Unless we get one of these products and it's a winner Apple shares are gonna suffer big time, over the next 10 days to 5 months... cause a little music player can only do so much(Just ask Sony, you can learn a lot from History)

I do think the Ipod/Itunes HiFi can be a killer system once it gets airtunes built in, we do need a slight rework on the remote, and I wish the could come up with something better then sticking the stinking ipod ontop like that I can' put it in my shelves since it's to tall with the ipod, but I understand the point with have to easy interchangability of plates.


"The 5th element is coming soon"  Steve Jobs  when asked about what's under the glass cube


----------



## moav (May 17, 2006)

> nless we get one of these products and it's a winner Apple shares are gonna suffer big time, over the next 10 days to 5 months... cause a little music player can only do so much(Just ask Sony, you can learn a lot from History)



well you were right about that...

well, your 5th element thing may come to avail, today or tomorrow with the grand opening. Didn't even realize the 5th and 5th regarding the cube and the dimensional aspects, timelines and product pie, so, then what is the the fifth piece of the pie then? 767 and 5th steve and his games.


----------



## fryke (May 17, 2006)

Are you now answering yourself to support conspiracy theories? Is a "moav" half a "mi5moav"? Or something like "The real mi5moav"?


----------



## MacGizmo (May 26, 2006)

iPod
iMac (both the globe and flat versions)
Laptops (both the 12 inch and 17 Powerbooks)
MacMini
iSight Camera
OSX
iLife apps
All their Pro apps

I dunno, I think Apple has been pretty busy


----------



## Giaguara (May 27, 2006)

moav and mi5moav, do you perhaps know each other in the real life?
It's amazing how many IP addresses you two share for posting.


----------

WHAT NEEDS TO BE DONE:
Transcribe word for word everything in the Apple forum thread from "Unless we get" down to "moav (May 17, 2006)".

SOURCE MATERIAL:
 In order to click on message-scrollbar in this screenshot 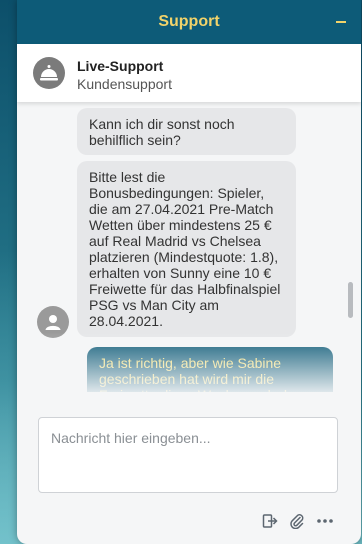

RESPONSE AREA:
Unless we get one of these products and it's a winner Apple shares are gonna suffer big time, over the next 10 days to 5 months... cause a little music player can only do so much(Just ask Sony, you can learn a lot from History)

I do think the Ipod/Itunes HiFi can be a killer system once it gets airtunes built in, we do need a slight rework on the remote, and I wish the could come up with something better then sticking the stinking ipod ontop like that I can' put it in my shelves since it's to tall with the ipod, but I understand the point with have to easy interchangability of plates.


"The 5th element is coming soon"  Steve Jobs  when asked about what's under the glass cube


----------



## moav (May 17, 2006)